(Stored data entries)
┄┄┄┄┄┄┄┄┄┄
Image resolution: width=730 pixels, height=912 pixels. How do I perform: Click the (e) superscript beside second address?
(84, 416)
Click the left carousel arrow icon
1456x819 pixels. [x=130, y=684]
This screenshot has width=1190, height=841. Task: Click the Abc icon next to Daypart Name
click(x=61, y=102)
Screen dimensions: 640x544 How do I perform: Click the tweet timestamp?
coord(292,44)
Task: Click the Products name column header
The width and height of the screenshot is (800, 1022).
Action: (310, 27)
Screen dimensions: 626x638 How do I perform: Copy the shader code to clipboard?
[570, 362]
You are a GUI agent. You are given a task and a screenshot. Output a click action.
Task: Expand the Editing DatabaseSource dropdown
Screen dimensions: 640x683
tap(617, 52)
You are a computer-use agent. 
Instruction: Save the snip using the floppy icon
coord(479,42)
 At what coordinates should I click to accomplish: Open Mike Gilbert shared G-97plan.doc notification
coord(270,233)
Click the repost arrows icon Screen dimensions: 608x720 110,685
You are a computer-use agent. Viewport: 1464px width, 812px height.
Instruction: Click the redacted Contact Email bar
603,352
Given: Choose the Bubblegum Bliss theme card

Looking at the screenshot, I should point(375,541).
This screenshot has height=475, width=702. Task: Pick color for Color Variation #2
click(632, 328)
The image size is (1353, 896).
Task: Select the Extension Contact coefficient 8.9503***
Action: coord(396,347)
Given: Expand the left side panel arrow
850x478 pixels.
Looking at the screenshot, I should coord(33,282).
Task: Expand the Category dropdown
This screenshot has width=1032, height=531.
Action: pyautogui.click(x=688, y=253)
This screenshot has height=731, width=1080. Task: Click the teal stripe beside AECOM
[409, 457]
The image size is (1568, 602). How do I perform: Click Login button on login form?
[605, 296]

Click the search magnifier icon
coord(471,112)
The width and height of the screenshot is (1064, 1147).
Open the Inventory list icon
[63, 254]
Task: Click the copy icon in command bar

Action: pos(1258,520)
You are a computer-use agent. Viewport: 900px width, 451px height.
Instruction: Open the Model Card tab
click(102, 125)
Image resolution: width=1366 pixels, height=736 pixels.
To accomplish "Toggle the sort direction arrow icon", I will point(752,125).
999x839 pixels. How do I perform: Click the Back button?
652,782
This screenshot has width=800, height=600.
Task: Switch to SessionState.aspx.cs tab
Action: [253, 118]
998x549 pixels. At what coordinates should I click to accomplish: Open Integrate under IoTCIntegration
┄┄┄┄┄┄┄┄┄┄
Word for word, restate only the lines from the one containing "Open the Inventory list icon" through the last line of the entries, with both ends kept.

### WRITTEN REPLY
Open the Inventory list icon
[63, 254]
Task: Click the copy icon in command bar

Action: pos(1258,520)
You are a computer-use agent. Viewport: 900px width, 451px height.
Instruction: Open the Model Card tab
click(102, 125)
Image resolution: width=1366 pixels, height=736 pixels.
To accomplish "Toggle the sort direction arrow icon", I will point(752,125).
999x839 pixels. How do I perform: Click the Back button?
652,782
This screenshot has width=800, height=600.
Task: Switch to SessionState.aspx.cs tab
Action: [253, 118]
998x549 pixels. At what coordinates should I click to accomplish: Open Integrate under IoTCIntegration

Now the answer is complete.